Excerpt provided —
============================================================
During his sworn testimony before the Senate Judiciary Committee, Judge Brett Kavanaugh affirmed one thing as true: He really likes beer, and he liked it while he was a student at Georgetown Prep, the pricey Jesuit high school in the DC suburbs. Young Brett even listed himself as “Treasurer of the Keg City Club” in his high school yearbook. Surely Bill Shine, the former Fox News exec who is now White House Communications Director, advised him to declare his love of suds whenever those wine-sipping Democrats questioned him about his heavy drinking, since America’s Joe Sixpacks are Trump’s core voters.
One thing wrong with Brett Kavanaugh’s high school beer drinking: It wasn’t legal. As AP’s Alanna Durkin Richer points out, Maryland’s drinking age was raised to 21 in July 1982, when Brett Kavanaugh was a 17-year-old high school junior. He danced around this fact during committee testimony to avoid perjury, saying senior classmates could drink legally, but all this does is implicate the Georgetown Prep upperclassmen who bought him beer when he was 17.
============================================================
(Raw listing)
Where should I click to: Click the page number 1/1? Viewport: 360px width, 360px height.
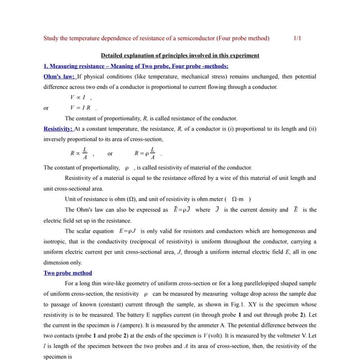298,38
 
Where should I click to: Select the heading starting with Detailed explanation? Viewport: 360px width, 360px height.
180,55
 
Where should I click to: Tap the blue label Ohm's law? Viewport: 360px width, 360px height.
60,76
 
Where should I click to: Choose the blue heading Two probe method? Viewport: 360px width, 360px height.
68,273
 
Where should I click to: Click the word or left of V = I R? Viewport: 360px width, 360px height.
46,108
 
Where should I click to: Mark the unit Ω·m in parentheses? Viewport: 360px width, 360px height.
240,199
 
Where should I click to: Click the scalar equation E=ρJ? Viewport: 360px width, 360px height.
128,231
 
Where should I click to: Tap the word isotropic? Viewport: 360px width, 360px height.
55,241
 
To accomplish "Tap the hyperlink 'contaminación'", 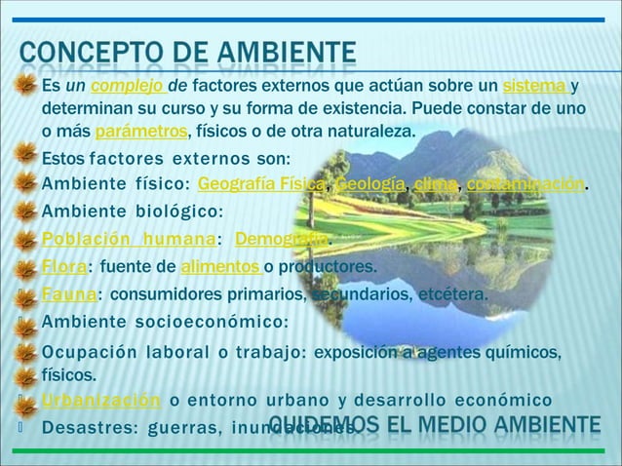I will [x=525, y=184].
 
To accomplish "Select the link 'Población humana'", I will [x=128, y=240].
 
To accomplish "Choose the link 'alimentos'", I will [x=214, y=267].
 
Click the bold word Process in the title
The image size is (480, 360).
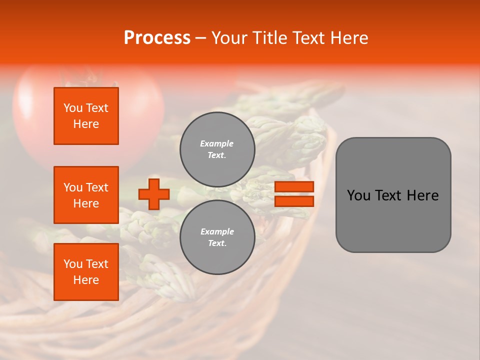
============================================================
Exercise details —
Reproduce word for word the passage of the piece above about Brett Kavanaugh's high school beer drinking, starting with "During his sworn" and going on through "Trump’s core voters.".

Response to this task —
During his sworn testimony before the Senate Judiciary Committee, Judge Brett Kavanaugh affirmed one thing as true: He really likes beer, and he liked it while he was a student at Georgetown Prep, the pricey Jesuit high school in the DC suburbs. Young Brett even listed himself as “Treasurer of the Keg City Club” in his high school yearbook. Surely Bill Shine, the former Fox News exec who is now White House Communications Director, advised him to declare his love of suds whenever those wine-sipping Democrats questioned him about his heavy drinking, since America’s Joe Sixpacks are Trump’s core voters.